Isabel Moreira (PS) violou Estatuto e Código de Conduta dos Deputados
A Comissão Parlamentar de Transparência aprovou um relatório que conclui que a deputada socialista Isabel Moreira violou o Estatuto dos Deputados e o Código de Conduta dos Deputados à Assembleia da República, na sequência de declarações proferidas durante uma sessão plenária em março deste ano.
O relatório, elaborado pelo deputado do José Barreira Soares, foi aprovado com os votos favoráveis do Chega, PSD e Iniciativa Liberal. O Partido Socialista e o Livre votaram contra.
A decisão surge após uma queixa apresentada pelo líder parlamentar do PSD, Hugo Soares, relacionada com uma intervenção de Isabel Moreira durante o período de votações parlamentares de 20 de março.

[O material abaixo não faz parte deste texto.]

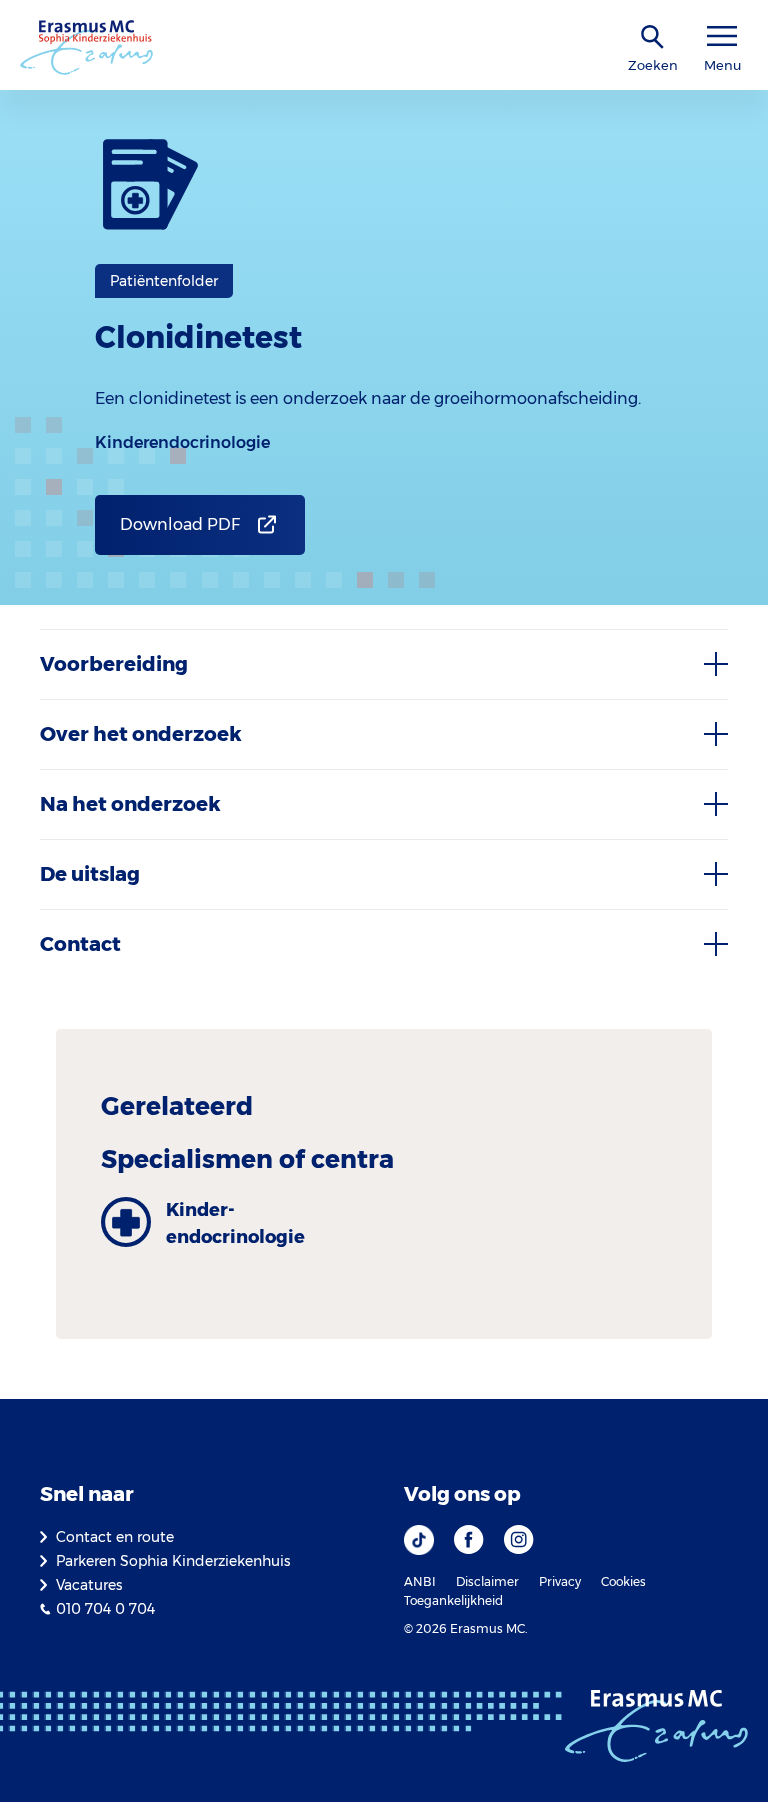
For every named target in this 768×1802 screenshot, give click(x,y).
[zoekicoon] (653, 37)
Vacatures (89, 1585)
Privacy (560, 1581)
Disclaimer (487, 1581)
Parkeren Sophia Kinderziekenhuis (173, 1561)
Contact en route (115, 1537)
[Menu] (722, 36)
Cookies (623, 1581)
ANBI (420, 1581)
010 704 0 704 (105, 1609)
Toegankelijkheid (453, 1600)
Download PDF (180, 524)
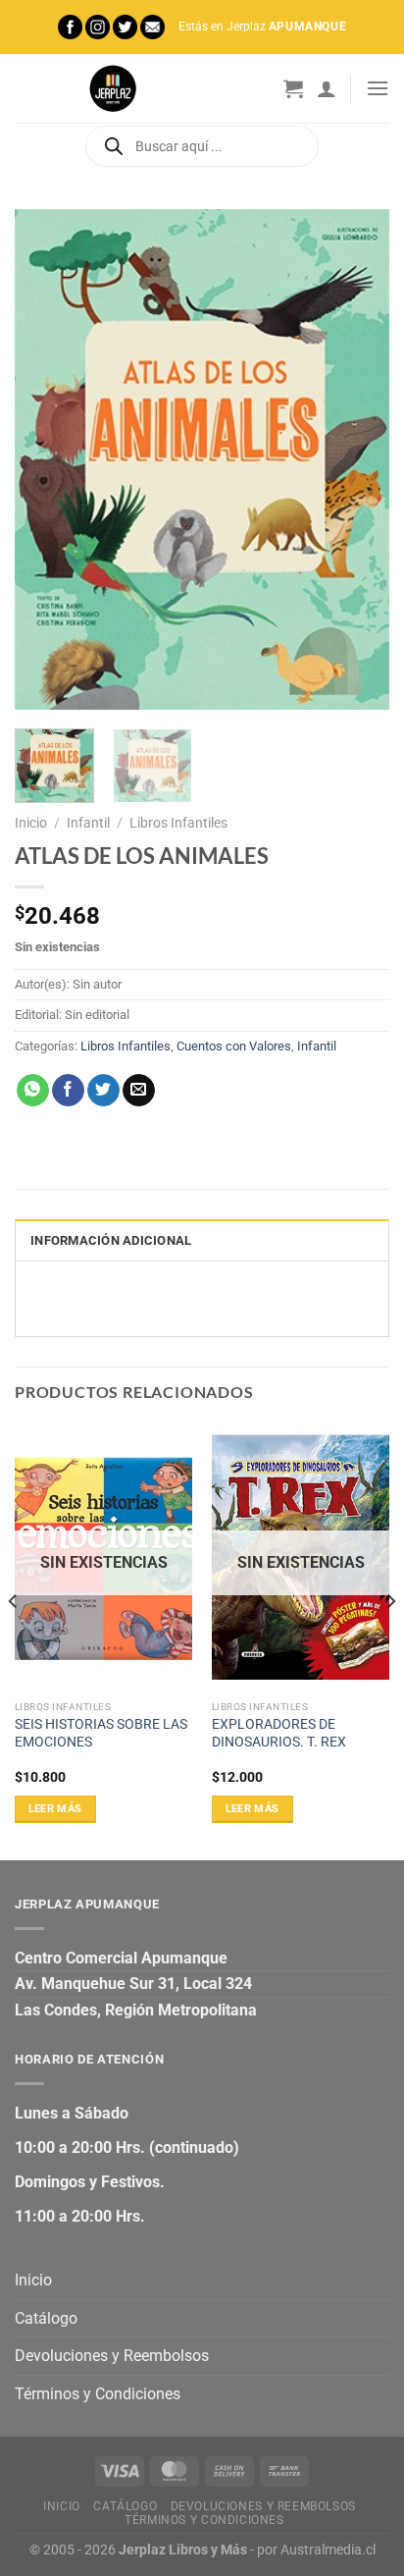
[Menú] (377, 88)
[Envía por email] (139, 1090)
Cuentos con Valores (234, 1046)
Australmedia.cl (328, 2550)
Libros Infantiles (178, 823)
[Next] (357, 459)
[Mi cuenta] (326, 88)
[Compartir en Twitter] (103, 1090)
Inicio (31, 823)
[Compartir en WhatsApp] (33, 1090)
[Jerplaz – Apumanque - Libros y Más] (113, 88)
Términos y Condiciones (97, 2394)
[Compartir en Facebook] (68, 1090)
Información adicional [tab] (110, 1240)
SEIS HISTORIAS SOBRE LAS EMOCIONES (101, 1732)
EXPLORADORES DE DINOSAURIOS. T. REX (279, 1732)
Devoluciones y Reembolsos (112, 2355)
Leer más (55, 1808)
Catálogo (46, 2318)
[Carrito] (293, 88)
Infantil (88, 823)
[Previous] (47, 459)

Na ocasião, a deputada do PS anunciou uma declaração de voto escrita sobre projetos legislativos apresentados pelo Chega, PSD e CDS relativos à revisão do regime jurídico da mudança de sexo e de nome no registo civil. Durante a intervenção, afirmou que aqueles projetos de lei “ratificaram o assassinato de Gisberta”.
Na participação apresentada à Comissão de Transparência, Hugo Soares considerou que a expressão utilizada constituía um insulto e uma ofensa aos deputados das bancadas envolvidas, defendendo que as declarações não respeitaram os deveres de urbanidade, respeito institucional e dignidade parlamentar.
Nas conclusões do relatório agora aprovado, a Comissão recomenda que Isabel Moreira paute futuras intervenções parlamentares e públicas pelo respeito da dignidade da Assembleia da República, dos deputados e pelos princípios de lealdade institucional.
O documento refere ainda que a resposta apresentada pela deputada permitiu contextualizar politicamente as expressões utilizadas, mas não incluiu qualquer retratação, pedido de desculpas ou reconhecimento de excesso. Pelo contrário, segundo a interpretação maioritária da Comissão, Isabel Moreira reafirmou a associação entre as iniciativas legislativas e a ideia de legitimação moral do caso de Gisberta.
Nesse sentido, a Comissão entendeu que a deputada ultrapassou os limites da crítica política admissível, entrando no campo da desqualificação moral dos deputados que apresentaram, apoiaram ou votaram os projetos em causa.
O relatório salienta, contudo, que a conclusão não põe em causa a liberdade de expressão nem as posições políticas defendidas por Isabel Moreira relativamente às iniciativas legislativas em discussão. Segundo o documento, a avaliação incide exclusivamente sobre a forma como essas posições foram expressas e sobre os efeitos que as declarações tiveram na honra e dignidade dos deputados visados.
A aprovação do relatório representa uma censura formal à conduta da deputada socialista, embora não implique qualquer sanção disciplinar adicional além da recomendação aprovada pela Comissão Parlamentar de Transparência.